Director
Prof. Bruce R. RANSOM
Welcome to the Gerald Choa Neuroscience Institute (GCNI) at The Chinese University of Hong Kong (CUHK). As director of the GCNI, I’m excited to tell you about our history, our purpose and goals, and finally about our ambitious plans for the future. Please explore our website for details about our faculty, facilities and ongoing projects. I urge you to return regularly so we can share with you our progress during this early phase.
In the last 25 years, neuroscience research has expanded dramatically, ultimately driven by the realization that brain is the organ of mind. Our brain accounts for all our actions and thoughts. It is the engine of curiosity, discover and invention. The infrastructure of modern life derives from this infinitely fascinating organ. When we reflect on this reality, and we must, it quickly becomes clear that we are still at a rudimentary stage of understanding how it ‘works’, put most simply.
Modern neuroscience is fundamentally interdisciplinary and flourishes in academic environments that excel in biomedical science, clinical medicine, psychology, computational science, applied mathematics and engineering. CUHK has major strengths in all these areas. A strong core of faculty work in the field of neuroscience and the history of this discipline at CUHK can be traced back many decades. The GCNI expands neuroscience research at CUHK and facilitates collaboration among the institution’s neuroscientists with benefits of enhanced scale and focus. Beyond enhanced collaborative opportunities, the GCNI provides expanded research infrastructure and, most importantly, the ability to recruit additional promising neuroscientists. In this way, the GCNI propels a virtuous cycle of greater research accomplishment, more research funding, and the capacity to compete more successfully for outstanding young neuroscientists, the most important asset of all. As stated when the forerunner entity, the Gerald Choa Neuroscience Centre, was founded, it “aims to be a world-class centre of excellence in multi-disciplinary neuroscience research”.
The GCNI honours the memory and contributions of the first dean of the Faculty of Medicine, Prof. Gerald Choa. Prof. Choa’s professional accomplishments are remarkable and serve as a model of what astonishing results can arise from choosing worthy goals and pursuing them relentlessly. He had a strong interest in neurology and understood the power of basic research to improve the human condition. By naming the Neuroscience Institute in his honour, CUHK’s leadership is committing itself to expanding this exciting area of research and to developing a research environment that promotes discovery neuroscience of the highest standard. Achieving these lofty goals will be the proper and most meaningful way to honour Prof. Choa’s legacy.
Basic Neuroscience is Our Focus
The modern study of the nervous system, or neuroscience, has fractionated into many allied specialty areas because of the unmatched complexity of this organ. The universe of neuroscience research can be divided into basic, or ‘discovery’, neuroscience and translational neuroscience. Translational research tests the efficacy of applying existing knowledge to practical issues such as improving the symptoms of a neurological disease. Basic neuroscience is difficult to precisely define but in essence it is our effort to reverse engineer the brain’s remarkable capabilities. This approach spans from the study of membrane proteins underlying the propagation of electrical signals to understanding how different brain regions interact to allow us to extract meaning from a written or spoken word.
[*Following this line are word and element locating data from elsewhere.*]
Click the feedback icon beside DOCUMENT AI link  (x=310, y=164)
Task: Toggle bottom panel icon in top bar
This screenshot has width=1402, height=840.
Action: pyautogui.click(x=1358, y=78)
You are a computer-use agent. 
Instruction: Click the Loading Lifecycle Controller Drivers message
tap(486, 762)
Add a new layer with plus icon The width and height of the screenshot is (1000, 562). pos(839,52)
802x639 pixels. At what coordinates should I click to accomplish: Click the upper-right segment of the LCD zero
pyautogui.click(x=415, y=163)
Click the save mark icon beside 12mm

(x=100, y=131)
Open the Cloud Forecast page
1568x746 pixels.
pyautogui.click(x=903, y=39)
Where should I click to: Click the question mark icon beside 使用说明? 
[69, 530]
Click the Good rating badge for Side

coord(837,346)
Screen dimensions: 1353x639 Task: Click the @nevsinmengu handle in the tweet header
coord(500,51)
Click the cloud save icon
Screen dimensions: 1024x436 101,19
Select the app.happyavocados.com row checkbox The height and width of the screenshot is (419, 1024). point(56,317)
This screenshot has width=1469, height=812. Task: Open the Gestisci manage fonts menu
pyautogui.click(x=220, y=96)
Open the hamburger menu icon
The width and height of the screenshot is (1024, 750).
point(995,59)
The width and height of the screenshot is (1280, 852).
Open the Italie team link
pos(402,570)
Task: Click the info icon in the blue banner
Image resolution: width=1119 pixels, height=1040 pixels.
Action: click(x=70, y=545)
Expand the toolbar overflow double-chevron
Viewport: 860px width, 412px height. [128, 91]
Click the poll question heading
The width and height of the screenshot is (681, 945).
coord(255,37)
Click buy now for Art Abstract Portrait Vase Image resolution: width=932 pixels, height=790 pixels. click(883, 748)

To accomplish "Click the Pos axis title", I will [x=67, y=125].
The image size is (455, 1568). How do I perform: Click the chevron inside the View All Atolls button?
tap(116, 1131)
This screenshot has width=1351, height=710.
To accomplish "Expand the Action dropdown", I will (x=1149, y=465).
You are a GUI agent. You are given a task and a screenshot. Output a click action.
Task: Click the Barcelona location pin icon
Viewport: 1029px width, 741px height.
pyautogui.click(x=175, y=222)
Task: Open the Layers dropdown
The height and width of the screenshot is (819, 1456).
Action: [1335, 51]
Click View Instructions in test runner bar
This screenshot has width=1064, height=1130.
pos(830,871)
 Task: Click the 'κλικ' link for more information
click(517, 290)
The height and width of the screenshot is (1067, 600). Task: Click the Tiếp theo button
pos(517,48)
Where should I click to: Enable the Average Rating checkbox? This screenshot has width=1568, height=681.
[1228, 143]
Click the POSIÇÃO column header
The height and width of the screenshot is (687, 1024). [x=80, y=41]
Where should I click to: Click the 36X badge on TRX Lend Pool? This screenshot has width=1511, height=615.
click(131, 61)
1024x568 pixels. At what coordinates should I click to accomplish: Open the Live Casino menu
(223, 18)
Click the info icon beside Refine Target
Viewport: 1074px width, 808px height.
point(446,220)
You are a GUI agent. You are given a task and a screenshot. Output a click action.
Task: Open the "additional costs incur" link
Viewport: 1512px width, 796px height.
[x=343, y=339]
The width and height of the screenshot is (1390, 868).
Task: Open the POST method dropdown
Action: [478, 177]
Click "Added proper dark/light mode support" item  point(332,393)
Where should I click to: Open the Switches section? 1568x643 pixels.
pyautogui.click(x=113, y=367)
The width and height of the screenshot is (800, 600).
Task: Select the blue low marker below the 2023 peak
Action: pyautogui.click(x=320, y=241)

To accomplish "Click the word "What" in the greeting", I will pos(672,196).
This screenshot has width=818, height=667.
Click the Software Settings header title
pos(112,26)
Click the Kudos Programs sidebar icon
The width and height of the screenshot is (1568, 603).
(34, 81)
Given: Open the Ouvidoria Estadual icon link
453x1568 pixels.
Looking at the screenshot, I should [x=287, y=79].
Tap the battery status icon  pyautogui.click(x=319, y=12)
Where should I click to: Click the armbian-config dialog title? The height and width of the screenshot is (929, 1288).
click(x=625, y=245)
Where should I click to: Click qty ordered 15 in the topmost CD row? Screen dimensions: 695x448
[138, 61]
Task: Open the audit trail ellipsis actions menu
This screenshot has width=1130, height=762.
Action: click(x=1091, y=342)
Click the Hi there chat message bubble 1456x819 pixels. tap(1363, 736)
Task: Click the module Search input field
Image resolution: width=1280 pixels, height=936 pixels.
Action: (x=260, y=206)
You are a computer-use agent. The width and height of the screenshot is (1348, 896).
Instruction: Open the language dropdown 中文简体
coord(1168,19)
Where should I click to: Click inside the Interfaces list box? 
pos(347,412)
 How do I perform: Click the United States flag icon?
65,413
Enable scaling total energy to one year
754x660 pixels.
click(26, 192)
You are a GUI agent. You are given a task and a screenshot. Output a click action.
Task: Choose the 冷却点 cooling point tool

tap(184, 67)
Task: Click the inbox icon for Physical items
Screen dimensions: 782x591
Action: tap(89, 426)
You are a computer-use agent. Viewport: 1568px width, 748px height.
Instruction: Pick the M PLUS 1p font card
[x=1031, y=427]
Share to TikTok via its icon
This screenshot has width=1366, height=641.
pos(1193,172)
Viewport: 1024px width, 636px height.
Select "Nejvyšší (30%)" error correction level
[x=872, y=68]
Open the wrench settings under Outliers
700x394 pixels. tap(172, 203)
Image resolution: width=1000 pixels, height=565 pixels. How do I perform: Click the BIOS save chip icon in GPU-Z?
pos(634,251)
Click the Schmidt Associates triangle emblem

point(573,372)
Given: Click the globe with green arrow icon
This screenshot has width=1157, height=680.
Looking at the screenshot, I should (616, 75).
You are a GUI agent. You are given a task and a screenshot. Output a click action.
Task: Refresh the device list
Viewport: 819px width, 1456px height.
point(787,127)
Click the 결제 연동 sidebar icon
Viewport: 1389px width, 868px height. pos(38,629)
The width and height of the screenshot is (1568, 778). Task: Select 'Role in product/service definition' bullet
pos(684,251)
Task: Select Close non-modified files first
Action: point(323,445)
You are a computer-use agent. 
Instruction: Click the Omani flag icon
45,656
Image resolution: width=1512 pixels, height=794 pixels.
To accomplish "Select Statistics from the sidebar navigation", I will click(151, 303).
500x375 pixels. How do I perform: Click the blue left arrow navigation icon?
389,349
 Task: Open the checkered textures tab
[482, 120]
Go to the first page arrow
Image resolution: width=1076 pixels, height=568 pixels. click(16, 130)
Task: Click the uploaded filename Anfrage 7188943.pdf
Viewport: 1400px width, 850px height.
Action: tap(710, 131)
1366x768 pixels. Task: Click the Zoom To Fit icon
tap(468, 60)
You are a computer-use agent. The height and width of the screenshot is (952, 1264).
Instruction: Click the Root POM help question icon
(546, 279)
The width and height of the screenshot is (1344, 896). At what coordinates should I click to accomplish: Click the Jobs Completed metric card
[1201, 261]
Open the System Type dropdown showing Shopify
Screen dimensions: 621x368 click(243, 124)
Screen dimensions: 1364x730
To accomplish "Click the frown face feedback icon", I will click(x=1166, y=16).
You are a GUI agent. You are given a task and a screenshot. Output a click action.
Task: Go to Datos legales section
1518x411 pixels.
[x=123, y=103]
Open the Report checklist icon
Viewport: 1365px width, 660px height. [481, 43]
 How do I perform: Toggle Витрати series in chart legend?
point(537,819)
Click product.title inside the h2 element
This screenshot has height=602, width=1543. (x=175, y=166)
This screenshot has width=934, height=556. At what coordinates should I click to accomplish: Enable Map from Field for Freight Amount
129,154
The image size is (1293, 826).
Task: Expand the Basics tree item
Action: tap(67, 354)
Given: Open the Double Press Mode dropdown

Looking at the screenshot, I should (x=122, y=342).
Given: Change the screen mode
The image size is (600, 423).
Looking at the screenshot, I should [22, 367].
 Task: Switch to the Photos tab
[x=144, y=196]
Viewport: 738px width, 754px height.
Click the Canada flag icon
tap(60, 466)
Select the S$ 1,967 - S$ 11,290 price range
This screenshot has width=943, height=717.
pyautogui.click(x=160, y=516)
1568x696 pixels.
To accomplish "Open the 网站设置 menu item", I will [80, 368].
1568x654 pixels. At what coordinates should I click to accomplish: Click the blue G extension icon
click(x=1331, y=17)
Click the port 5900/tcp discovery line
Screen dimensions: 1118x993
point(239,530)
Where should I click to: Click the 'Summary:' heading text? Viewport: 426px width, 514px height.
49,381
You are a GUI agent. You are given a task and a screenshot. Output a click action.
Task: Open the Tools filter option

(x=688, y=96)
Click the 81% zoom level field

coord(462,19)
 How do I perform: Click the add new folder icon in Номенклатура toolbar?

Our hope of optimizing brain functions throughout life and avoiding, or designing treatments for, brain diseases depend on the information discovered via basic research. In the absence of trustworthy basic knowledge, translational research is a blind pursuit. The surest path to the critical knowledge needed for successful translational studies is basic research. It is expensive, and painstaking, but it is also the gold standard strategy for creating new knowledge that can lead to practical advances in medicine and in other fields such as AI. The research opportunities that will be made possible by the GC fund will primarily support basic neuroscience investigations.
Neuroscience is entering a period of extraordinary opportunity for translating basic findings into medically important innovations. For example, recent advances in clinical neurology related to the pathophysiology of devastating diseases such as stroke, dementia and Parkinson’s disease open the door for the application of basic neuroscience techniques to seek novel therapies, both symptomatic and/or disease-altering. These opportunities include the scientific pursuit of insights about neurological conditions caused by gene abnormalities, of which there are many. Basic neuroscience research done by core members of the GCNI will contribute to such advances.